A quantum circuit representing our protocol for projective measurement of energy. A combination of the cnot gates and free time evolution for a time $t$ provides the probe qubit with a phase information of the target systems. To avoid decoherence on the probe qubit, we perform a swap gate between the probe qubit and memory qubit (with a long coherence time) before and after the free evolution of the target system. To perform a Fourier basis measurement, we reset, rotate, and measure the probe qubit $L$ times, where $R_j$ denotes the unitary rotation whose angle is defined by the previous measurement outcomes: $R_j^{\prime }=|1\rangle \langle 1|-{\varphi }_j^{\prime }|0\rangle \langle 0|$ with ${\varphi }_j^{\prime }=\mathrm{Exp}[-2\pi i{\sum }_{k=2}^j{m}_{j-k}/2^k]$. The measurement outcomes reveal the energy eigenvalues of the target qubits and induce the energy projection.

Figure 2

The standard deviations ($\sigma$) of estimation against the number of measurements ($L$).
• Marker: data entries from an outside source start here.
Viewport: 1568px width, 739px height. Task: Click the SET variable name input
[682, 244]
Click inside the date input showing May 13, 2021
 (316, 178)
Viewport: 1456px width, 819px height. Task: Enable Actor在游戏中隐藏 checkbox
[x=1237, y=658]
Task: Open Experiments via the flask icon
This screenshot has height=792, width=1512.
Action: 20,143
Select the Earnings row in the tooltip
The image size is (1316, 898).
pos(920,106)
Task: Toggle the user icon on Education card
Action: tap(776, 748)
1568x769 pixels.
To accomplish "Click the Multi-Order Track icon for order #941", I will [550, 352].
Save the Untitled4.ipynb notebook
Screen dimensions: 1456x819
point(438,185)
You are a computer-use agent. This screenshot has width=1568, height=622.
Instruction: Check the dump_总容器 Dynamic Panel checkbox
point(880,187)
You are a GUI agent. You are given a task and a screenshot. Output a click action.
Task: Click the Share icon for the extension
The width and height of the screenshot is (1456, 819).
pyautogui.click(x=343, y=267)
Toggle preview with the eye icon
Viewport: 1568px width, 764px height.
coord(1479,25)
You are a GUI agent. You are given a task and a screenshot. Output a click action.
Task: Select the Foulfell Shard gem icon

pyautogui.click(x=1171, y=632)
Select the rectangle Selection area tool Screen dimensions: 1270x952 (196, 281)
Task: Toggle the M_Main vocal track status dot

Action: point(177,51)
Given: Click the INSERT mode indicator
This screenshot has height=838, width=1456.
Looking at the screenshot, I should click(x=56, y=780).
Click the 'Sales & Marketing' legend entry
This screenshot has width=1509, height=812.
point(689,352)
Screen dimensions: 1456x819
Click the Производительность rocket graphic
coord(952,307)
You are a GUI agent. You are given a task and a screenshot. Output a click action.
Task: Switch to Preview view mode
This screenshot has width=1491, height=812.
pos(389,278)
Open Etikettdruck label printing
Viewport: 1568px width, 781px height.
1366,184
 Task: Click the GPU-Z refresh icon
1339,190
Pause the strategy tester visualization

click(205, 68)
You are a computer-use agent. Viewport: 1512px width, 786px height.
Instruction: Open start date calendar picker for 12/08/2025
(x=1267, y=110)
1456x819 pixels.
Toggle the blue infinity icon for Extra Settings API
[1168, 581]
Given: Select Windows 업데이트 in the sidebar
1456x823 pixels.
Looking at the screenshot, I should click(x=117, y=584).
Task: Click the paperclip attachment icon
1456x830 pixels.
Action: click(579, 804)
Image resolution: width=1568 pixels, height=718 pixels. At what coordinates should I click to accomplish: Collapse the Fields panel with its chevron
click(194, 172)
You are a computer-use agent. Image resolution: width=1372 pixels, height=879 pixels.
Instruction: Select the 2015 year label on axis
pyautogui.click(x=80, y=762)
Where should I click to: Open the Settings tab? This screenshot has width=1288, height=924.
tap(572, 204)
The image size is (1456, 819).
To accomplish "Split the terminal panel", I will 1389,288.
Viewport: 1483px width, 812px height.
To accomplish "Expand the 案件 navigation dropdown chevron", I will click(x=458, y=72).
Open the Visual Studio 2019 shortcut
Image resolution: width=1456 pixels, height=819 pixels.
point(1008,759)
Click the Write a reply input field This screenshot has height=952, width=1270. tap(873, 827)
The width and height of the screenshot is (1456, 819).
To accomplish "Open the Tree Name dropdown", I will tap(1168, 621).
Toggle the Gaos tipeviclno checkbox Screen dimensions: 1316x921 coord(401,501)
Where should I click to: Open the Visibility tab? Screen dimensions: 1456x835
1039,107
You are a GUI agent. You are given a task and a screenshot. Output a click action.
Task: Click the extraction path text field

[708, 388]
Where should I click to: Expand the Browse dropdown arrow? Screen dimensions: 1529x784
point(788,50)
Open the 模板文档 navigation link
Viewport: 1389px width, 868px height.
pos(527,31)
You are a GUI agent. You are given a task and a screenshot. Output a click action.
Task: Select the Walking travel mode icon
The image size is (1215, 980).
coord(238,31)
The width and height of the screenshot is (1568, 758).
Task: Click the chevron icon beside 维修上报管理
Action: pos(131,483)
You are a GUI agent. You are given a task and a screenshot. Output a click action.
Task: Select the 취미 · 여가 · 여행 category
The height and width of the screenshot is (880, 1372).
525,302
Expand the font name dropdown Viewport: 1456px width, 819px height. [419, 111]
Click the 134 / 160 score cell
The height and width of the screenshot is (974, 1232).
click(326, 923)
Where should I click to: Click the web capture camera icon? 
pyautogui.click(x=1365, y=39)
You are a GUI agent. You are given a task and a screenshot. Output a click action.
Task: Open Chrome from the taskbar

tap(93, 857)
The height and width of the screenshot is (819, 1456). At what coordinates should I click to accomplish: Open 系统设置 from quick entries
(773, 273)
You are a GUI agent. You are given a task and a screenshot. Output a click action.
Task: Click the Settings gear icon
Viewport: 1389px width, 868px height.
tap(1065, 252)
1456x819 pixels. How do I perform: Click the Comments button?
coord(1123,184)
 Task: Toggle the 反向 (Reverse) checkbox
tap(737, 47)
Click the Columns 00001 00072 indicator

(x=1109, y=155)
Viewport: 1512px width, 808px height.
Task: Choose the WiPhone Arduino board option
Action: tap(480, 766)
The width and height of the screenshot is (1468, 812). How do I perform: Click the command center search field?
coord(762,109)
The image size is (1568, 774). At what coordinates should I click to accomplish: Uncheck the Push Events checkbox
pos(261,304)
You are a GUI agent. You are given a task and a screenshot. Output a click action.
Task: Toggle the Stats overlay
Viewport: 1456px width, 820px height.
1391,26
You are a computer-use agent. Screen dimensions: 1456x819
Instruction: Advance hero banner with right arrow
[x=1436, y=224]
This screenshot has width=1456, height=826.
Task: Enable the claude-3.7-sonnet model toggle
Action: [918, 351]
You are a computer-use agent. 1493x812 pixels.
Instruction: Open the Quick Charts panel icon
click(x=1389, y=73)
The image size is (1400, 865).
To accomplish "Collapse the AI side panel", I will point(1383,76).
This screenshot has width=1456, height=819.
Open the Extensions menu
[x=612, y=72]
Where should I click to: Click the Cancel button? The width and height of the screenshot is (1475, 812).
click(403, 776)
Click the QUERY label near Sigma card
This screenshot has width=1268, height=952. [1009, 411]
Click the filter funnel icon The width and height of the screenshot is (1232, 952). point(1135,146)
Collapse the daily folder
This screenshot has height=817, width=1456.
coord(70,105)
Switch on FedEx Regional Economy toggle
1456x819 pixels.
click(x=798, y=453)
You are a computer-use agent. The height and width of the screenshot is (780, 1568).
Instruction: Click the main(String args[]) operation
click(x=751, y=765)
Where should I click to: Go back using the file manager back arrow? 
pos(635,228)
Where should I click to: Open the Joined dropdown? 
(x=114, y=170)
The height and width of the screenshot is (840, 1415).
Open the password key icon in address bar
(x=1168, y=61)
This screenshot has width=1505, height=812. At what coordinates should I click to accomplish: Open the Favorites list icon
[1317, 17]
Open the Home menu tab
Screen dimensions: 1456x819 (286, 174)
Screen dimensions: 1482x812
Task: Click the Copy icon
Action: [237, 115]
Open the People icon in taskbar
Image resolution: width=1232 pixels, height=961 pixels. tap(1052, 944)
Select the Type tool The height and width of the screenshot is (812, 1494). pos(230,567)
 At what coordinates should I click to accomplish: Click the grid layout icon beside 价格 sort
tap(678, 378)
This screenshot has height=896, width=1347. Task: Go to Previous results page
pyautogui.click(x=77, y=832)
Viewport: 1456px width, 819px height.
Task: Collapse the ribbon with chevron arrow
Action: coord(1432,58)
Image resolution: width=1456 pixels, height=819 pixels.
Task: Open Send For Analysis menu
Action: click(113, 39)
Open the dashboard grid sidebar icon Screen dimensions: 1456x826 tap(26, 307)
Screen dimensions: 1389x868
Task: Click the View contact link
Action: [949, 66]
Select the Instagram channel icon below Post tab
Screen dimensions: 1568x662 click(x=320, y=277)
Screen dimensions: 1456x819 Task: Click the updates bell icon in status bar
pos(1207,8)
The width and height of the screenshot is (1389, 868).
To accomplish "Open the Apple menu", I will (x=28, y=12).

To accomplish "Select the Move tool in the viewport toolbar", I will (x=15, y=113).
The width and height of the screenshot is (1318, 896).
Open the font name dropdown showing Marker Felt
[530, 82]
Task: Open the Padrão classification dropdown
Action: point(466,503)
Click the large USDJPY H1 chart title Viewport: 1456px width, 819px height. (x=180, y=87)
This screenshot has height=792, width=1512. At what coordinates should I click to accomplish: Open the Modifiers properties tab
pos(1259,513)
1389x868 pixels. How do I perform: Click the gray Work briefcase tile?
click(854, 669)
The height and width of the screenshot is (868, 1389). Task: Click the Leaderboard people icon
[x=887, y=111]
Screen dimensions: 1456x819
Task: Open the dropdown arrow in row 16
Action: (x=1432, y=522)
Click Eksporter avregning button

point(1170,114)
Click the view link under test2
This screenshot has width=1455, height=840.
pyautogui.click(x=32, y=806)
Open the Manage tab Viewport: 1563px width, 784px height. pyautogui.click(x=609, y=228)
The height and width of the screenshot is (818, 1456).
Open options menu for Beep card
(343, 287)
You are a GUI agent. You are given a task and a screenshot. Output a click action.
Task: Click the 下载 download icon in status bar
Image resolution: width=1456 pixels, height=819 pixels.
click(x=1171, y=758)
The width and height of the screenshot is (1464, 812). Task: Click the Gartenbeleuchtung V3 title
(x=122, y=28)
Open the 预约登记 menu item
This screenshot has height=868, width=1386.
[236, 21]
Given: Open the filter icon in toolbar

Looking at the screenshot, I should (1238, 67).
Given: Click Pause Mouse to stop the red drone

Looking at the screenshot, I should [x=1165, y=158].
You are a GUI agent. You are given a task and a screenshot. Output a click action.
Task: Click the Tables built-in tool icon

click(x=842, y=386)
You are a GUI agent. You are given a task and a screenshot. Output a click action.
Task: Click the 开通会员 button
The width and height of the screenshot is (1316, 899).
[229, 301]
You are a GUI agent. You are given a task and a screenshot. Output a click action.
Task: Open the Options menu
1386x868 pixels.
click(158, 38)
The parameters are $g/2\pi =100$ kHz, $t\sqrt{N}=0.16$ ms, and ${\sigma }_{\mathrm{G}}/2\pi =1\mathrm{kHz}$, where $N$ denotes the number of the target qubits. In our scheme, $\sigma$ decreases exponentially with $L$.

Figure 3

The projection errors $(1-F)$ against the number of measurements $\left(L\right)$, where $F$ denotes a fidelity of the postmeasurement states. The projection error increases linearly with the number of the target qubits $N$. We use the same parameters as Fig. 2.

Figure 4

The purity of the state against the number of measurements. We use the same parameters as in Fig. 2. The purity approaches to the unity as we increase the number of the measurements. Each continuous line is a guide for the eyes.